Iraqi episode provides a powerful advantage ON POLITICS

Jack W. Germond & Juiles Witcover

July 29, 1992|By Jack W. Germond & Juiles Witcover

WASHINGTON -- In President Bush's handling of the latest mini-crisis in Iraq, Democratic presidential nominee Bill Clinton and Democratic congressional leaders are expressing firm support. House Speaker Thomas Foley, for one, says he doesn't see "any evidence" that the president, sinking in the polls, is playing domestic politics with the situation in this election year.

Nevertheless, with Saddam Hussein finally accepting U.N. inspection of a Baghdad ministry suspected of housing papers on development of weapons of mass destruction, the president has wasted no time crowing about how he has once again faced down the "Baghdad bully" who "caved in" to his resolute posture.

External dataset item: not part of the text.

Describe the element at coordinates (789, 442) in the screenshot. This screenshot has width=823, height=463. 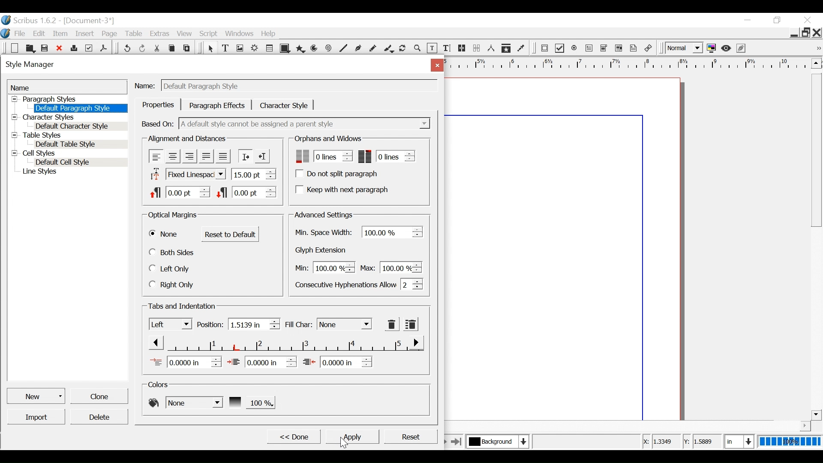
I see `100%` at that location.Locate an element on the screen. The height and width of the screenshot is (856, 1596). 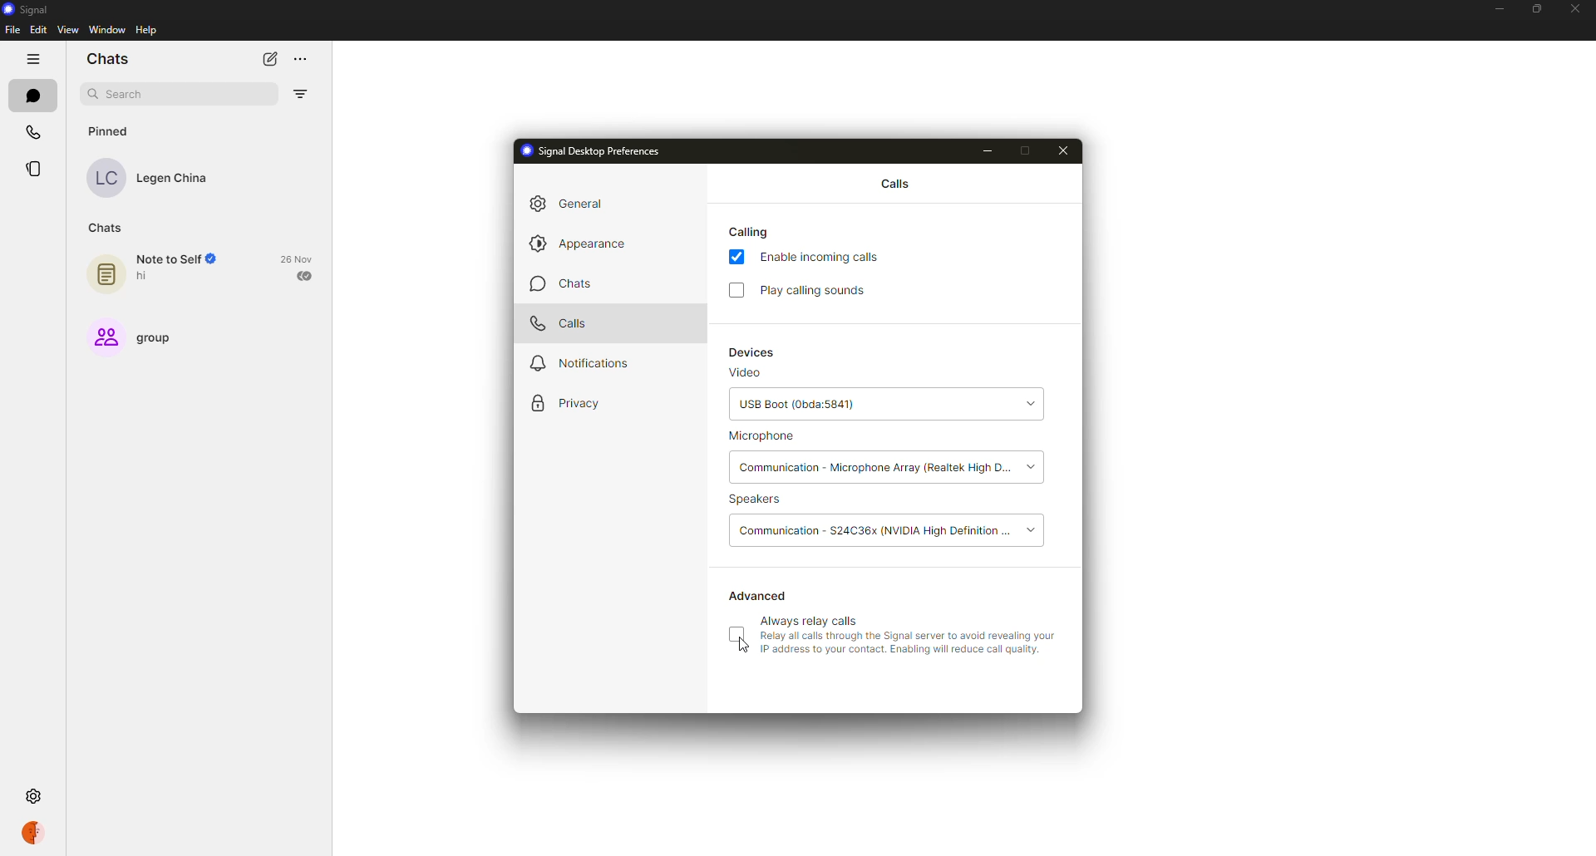
chats is located at coordinates (32, 95).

The episode has provided an opportunity to bring foreign policy back into a presidential campaign in which the focus all year on domestic policy has sent the president reeling. Up to now, the Bush campaign has been reluctant to play the foreign-policy political card because the long-term results of Bush's short-term triumph in Operation Desert Storm have given him little to brag about.

Indeed, Saddam Hussein's continued reign in Baghdad, and his repeated violations of provisions of the U.N. resolution that brought about a cease-fire in the Persian Gulf War, have been an embarrassing reminder of Bush's decision to end the fighting without driving the Iraqi strongman from power.

But the political reality of Bush's plight at home has clearly persuaded him to seize this obvious chance to shift voter attention to the one area of presidential responsibility in which he has received the highest grades overall, and in which Clinton has such sparse credentials.

Having pledged not to attack Clinton on the issue of personal character, the president instead is asking voters to consider which of the party nominees can be trusted in the clutch. When the White House phone rings late at night asking for instructions on "how we should stand up to a bully halfway around the world," Bush intoned to an audience in Michigan the other day, "the American people need to know that the man who answers that phone has the experience, the seasoning, the guts to do the right thing. I believe I have proved I am that man."

That is powerful stuff, especially when running against an opponent whose elected responsibilities have not extended beyond the borders of Arkansas. And the Democrats will be naive if they doubt that such bravado rhetoric will not be heard increasingly as the election approaches.

Indeed, although Democratic leaders say now they see no evidence of the president's playing politics with the situation, Bush in referring to a "pattern of willful non-compliance" toward various aspects of the U.N. resolution has the wherewithal to keep Saddam on the griddle, to his political advantage, all through the fall campaign.

But the situation has its downside as well. Any use of American forces during the campaign could be seen as politically motivated, and could backfire if such use went awry, resulting in serious American casualties or failing once again to bring Saddam to heel.

Still, there is always the possibility that, in the closing days or hours of a campaign, an incumbent president seeking re-election and unsure of the outcome will generate a foreign-policy crisis or other development to gain advantage. It has happened.

In the days before Richard Nixon was re-elected in 1972, his secretary of state, Henry Kissinger, declared that "peace is at hand" in a flurry of negotiations to end the fighting in Vietnam. In 1980, the Republicans feared that Jimmy Carter would obtain release of long-held American hostages in the Middle East in the closing hours of his campaign against Ronald Reagan. So they set up a watch for an "October Surprise" that never came. In fact, some Democrats have accused the Republicans of striking a deal with Iranian leaders to block release of the hostages until after that election.

If George Bush is trailing in October and has only his foreign-policy card to play as the hour of voter decision approaches, Democrats no doubt will be nervously watching to see if this year's "October Surprise" turns out to be the use of force against Saddam.